Diretora de Políticas de Ações Afirmativas do Ministério da Igualdade Racial

Jacqueline Moraes Teixeira

Antropóloga, é professora da Universidade de Brasília (UnB) e pesquisadora do Cebrap

Em sua coluna nesta Folha (12/8), o jornalista Hélio Schwartsman questiona "por que manter cotas na pós-graduação?". Para ele, cotas não são necessárias, pois, como cotistas têm boas notas na graduação, basta realizar uma prova de conhecimentos para acessar a pós-graduação. Sem dúvida essa seria viável se o Brasil não tivesse altos níveis de desigualdade social, étnico-racial e de gênero. Nosso objetivo é apresentar um contraponto sobre a necessidade das cotas e explicitar como se dá o acesso à pós-graduação.

Apesar de as ações afirmativas terem transformado o ensino superior público nas últimas duas décadas, as desigualdades ainda persistem no ingresso e na permanência de estudantes negros, indígenas e de outros grupos que historicamente enfrentam situação de vulnerabilidade em cursos de graduação.

É falaciosa a ideia de que na graduação todos os alunos têm as mesmas oportunidades educacionais, a despeito do contexto racial ou socioeconômico. Essa visão desconsidera que muitos estudantes cotistas trabalham e estudam, não podendo se dedicar a atividades de pesquisa com a mesma intensidade de alunos de renda superior. Segundo dados da Andifes (Associação Nacional dos Dirigentes das Instituições Federais de Ensino Superior), a necessidade de trabalhar é um obstáculo enfrentado por estudantes. As bolsas têm valores baixos e tiveram sua oferta afetada por cortes orçamentários nos últimos anos, o que é um impeditivo para quem precisa complementar a renda familiar.

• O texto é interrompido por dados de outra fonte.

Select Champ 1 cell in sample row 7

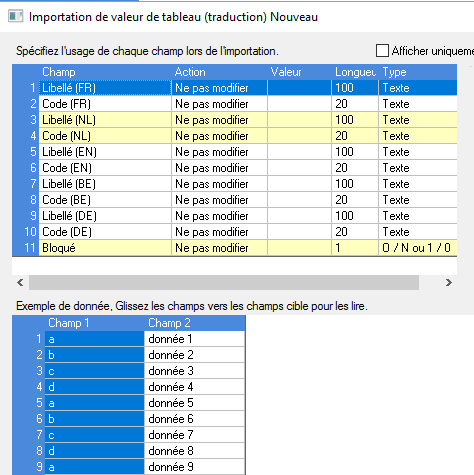[x=95, y=435]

Estudos apontam que, após o ingresso na universidade, estudantes negros e indígenas não acessam com equidade oportunidades acadêmicas que são valorizadas nas seleções da pós-graduação, tais como atividades de ensino e pesquisa (iniciação científica e monitorias), programas de educação tutorial e intercâmbios. Outro fator impeditivo de acesso à pós-graduação se refere à exigência de proficiência em língua estrangeira nas seleções, o que faz com que ações afirmativas na pós, não raro, sejam acompanhadas pela flexibilização do exame de proficiência no ingresso e por projetos de formação em idiomas como política de permanência.

Embora o colunista afirme que "uma prova de conhecimentos específicos da disciplina, que são adquiridos na graduação" seria suficiente para garantir o ingresso, essa não é a realidade da pós-graduação. As seleções são complexas e variáveis entre as áreas do conhecimento, envolvendo muitas etapas. Após analisar editais de quase 3.000 programas, o Obaap (Observatório de Ações Afirmativas na Pós-Graduação) identificou várias etapas possíveis, como prova escrita, avaliação de projeto, histórico, publicações e currículo, memorial, carta de motivação, cartas de recomendação, aceite do orientador pretendido, taxas de inscrição e outras.

Nas seleções, há critérios de avaliação cujas exigências superam o caráter mais objetivo das provas de conhecimento, abrindo margem de vantagem para pessoas cuja trajetória educacional passou por colégios de elite e que familiares já têm histórico acadêmico. Schwartsman apresenta uma avaliação rasa do papel das cotas na pós-graduação. Além das pesquisas aqui citadas, há muitos dados produzidos por institutos respeitados que apontam que alcançar maior diversidade racial e de gênero depende da criação de ações afirmativas.

Sobre o contexto ao qual o jornalista se refere, nos cabe dizer que, apesar do Departamento de Filosofia da USP seguir se recusando a enfrentar as desigualdades existentes em sua seleção e no seu corpo discente, as políticas afirmativas na pós-graduação crescem a cada ano na Universidade de São Paulo e e em todo o país.

Hoje, mais de 54% dos programas de mestrado e doutorado acadêmicos de universidades públicas têm ações afirmativas. Para falar apenas da USP, atualmente temos ações afirmativas em prol de pessoas negras, indígenas, trans e travestis, com deficiência, refugiadas, quilombolas e outros grupos em ao menos 30 programas de áreas como ciências biológicas, humanas, sociais aplicadas, da saúde e multidisciplinares.

A diversidade é essencial e proporciona inovação e excelência na ciência em termos temáticos, teóricos e metodológicos. Precisamos de ações afirmativas para corrigir desigualdades e, assim, transformar a pós-graduação em um ambiente plural.